[Work request] The answer must be every line from the entries below that contains "computer".

[Available data]
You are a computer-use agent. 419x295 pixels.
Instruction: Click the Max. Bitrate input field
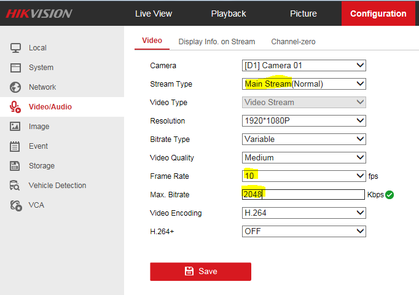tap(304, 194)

* * *

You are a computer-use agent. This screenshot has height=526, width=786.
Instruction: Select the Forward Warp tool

==

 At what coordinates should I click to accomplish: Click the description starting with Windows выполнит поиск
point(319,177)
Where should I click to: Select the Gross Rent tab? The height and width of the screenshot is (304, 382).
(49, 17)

[Answer space]
You are a computer-use agent. 419x295 pixels.
You are a computer-use agent. This screenshot has height=526, width=786.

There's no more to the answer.